Ayende @ Rahien

Hi!
My name is Oren Eini
Founder of Hibernating Rhinos LTD and RavenDB.
You can reach me by phone or email:

ayende@ayende.com

+972 52-548-6969

, @ Q c

Posts: 10 | Comments: 37

filter by tags archive

Evil interview questions: Unique & Random C

time to read 4 min | 652 words

Writing in C (and using only the C std lib as building blocks, which explicitly exclude C++ and all its stuff), generate 1 million unique random numbers.

For reference, here is the code in C#:

   1: var random = new Random();
   2: var set = new HashSet<int>();
   3:  
   4: var sp = Stopwatch.StartNew();
   5:  
   6: while (set.Count < 1000 * 1000)
   7: {
   8:     set.Add(random.Next(0, int.MaxValue));
   9: }
  10:  
  11: Console.WriteLine(sp.ElapsedMilliseconds);

It is a brute force approach, I’ll admit, but it completes in about 150ms on my end.  Solution must run in under 10 seconds.

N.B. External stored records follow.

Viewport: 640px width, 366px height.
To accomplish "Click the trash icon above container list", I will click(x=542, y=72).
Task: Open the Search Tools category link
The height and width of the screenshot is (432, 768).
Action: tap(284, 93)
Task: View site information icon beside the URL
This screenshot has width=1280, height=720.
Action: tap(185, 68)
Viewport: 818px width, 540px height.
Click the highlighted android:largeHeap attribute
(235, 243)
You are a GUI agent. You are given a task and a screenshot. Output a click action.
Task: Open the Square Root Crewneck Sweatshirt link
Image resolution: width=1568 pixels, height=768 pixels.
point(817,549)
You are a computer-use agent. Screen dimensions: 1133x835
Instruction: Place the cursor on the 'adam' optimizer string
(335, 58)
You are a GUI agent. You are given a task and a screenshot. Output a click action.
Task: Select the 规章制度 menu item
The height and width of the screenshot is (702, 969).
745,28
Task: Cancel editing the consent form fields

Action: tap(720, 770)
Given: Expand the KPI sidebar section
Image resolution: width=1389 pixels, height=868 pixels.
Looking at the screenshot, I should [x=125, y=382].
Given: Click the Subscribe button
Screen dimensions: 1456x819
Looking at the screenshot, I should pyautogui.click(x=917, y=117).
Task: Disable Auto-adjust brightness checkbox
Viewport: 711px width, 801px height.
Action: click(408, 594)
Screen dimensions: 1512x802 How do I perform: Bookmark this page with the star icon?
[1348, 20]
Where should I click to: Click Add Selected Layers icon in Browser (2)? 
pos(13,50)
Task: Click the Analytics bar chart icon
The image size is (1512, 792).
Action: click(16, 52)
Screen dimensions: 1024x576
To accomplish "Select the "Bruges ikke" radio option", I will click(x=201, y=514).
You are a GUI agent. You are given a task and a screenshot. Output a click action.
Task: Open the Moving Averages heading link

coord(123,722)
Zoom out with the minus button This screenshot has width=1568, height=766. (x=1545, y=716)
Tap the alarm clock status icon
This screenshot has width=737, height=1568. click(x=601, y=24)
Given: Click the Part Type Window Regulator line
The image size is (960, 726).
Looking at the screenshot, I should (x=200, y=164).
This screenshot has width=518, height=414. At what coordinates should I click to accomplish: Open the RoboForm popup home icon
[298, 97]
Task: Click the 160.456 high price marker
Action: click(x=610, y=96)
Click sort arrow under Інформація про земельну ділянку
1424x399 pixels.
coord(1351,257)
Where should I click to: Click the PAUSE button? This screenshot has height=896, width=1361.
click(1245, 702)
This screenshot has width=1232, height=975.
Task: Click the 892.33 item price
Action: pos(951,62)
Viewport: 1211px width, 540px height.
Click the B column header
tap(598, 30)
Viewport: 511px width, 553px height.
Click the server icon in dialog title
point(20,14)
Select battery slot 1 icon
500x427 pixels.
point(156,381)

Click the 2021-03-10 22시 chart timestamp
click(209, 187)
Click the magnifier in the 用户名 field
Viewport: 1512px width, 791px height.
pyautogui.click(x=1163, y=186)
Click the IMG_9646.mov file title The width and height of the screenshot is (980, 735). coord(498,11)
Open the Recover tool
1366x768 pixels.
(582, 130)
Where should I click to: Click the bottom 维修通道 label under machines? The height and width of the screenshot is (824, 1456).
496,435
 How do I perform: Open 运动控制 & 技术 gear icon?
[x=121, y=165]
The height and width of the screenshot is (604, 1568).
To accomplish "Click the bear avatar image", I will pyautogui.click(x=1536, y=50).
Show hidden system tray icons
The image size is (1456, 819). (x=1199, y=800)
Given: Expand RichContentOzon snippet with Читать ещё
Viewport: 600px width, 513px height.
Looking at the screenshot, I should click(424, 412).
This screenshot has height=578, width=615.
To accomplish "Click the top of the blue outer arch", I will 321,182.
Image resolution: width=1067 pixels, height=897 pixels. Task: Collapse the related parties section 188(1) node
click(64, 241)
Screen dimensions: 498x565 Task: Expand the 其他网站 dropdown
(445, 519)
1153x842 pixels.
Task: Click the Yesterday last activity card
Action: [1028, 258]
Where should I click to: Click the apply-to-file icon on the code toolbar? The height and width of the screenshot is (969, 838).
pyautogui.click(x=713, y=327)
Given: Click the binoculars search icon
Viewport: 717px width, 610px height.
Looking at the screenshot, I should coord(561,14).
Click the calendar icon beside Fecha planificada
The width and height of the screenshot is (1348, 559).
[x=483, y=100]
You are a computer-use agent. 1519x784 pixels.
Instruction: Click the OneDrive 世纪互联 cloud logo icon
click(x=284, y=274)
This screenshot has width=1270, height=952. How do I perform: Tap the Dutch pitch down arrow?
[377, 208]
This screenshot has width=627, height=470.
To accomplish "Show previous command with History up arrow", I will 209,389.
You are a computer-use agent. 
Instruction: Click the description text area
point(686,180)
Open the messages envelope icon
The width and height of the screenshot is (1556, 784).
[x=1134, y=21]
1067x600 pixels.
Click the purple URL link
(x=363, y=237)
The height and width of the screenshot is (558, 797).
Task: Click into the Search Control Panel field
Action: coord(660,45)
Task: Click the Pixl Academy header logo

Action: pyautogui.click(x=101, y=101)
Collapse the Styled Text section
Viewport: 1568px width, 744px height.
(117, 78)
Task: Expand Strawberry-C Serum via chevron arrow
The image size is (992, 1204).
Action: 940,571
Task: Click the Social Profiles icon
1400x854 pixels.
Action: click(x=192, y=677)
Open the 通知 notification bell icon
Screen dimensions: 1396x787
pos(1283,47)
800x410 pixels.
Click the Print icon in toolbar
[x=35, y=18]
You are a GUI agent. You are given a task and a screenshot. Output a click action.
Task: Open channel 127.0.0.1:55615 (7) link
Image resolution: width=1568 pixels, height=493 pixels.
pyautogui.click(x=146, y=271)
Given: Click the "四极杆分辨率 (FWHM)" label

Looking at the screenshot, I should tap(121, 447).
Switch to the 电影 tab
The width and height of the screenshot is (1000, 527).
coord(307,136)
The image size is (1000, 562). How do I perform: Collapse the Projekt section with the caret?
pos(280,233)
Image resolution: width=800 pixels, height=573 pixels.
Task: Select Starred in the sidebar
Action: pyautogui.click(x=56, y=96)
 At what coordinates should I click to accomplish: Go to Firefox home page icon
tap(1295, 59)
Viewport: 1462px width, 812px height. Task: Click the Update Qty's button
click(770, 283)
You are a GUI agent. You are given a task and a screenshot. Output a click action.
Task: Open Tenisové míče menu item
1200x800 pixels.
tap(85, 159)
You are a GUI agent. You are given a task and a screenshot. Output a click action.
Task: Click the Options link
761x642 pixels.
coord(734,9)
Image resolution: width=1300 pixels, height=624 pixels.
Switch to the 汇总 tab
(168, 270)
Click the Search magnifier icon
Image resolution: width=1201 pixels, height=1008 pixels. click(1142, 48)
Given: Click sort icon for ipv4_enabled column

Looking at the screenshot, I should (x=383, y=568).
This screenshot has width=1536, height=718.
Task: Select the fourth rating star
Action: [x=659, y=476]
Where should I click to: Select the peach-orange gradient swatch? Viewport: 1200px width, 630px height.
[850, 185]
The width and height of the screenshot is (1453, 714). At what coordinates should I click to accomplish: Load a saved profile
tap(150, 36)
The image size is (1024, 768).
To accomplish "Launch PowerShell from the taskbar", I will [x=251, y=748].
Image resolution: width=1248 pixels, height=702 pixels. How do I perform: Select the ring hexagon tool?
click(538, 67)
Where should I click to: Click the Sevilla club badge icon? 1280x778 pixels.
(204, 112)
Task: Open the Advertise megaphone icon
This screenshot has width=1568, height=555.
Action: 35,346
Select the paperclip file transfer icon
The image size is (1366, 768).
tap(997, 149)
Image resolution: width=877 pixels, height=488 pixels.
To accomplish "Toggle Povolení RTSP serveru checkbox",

This question just looks stupid, it actually can tell you quite a bit about the developer.


Comments

Marco

Considering http://xkcd.com/221/ returning numbers from 0 to 1M -1 should be fine :) If numbers do not have to be integers I'd sum rand ([0,1[) to every number of the previous random set just make them different at every run :D Am i a cheater?

Rafal
= 500)
        {
            cnt++;
            //printf("%d\n",num); we don't have to print, we have to find...
        }
    }
    printf("found 1000000 unique random numbers, but don't know what to do with them\n");
}

Assuming nothing about the distribution of these numbers, and without having to print them all, this runs in a fraction of a second.

Rafal

Heh, code formatting in comments sucks

Ramon Smits

You have indeed a unique set. But you don't actually test it the set contains 1.000.000 items. If you have dupes from the random number generator then what?

James

@Ramon - yes it does. That would be the while on the add...

tobi

1) We need to call rand() twice for each number because it returns [0, 32k]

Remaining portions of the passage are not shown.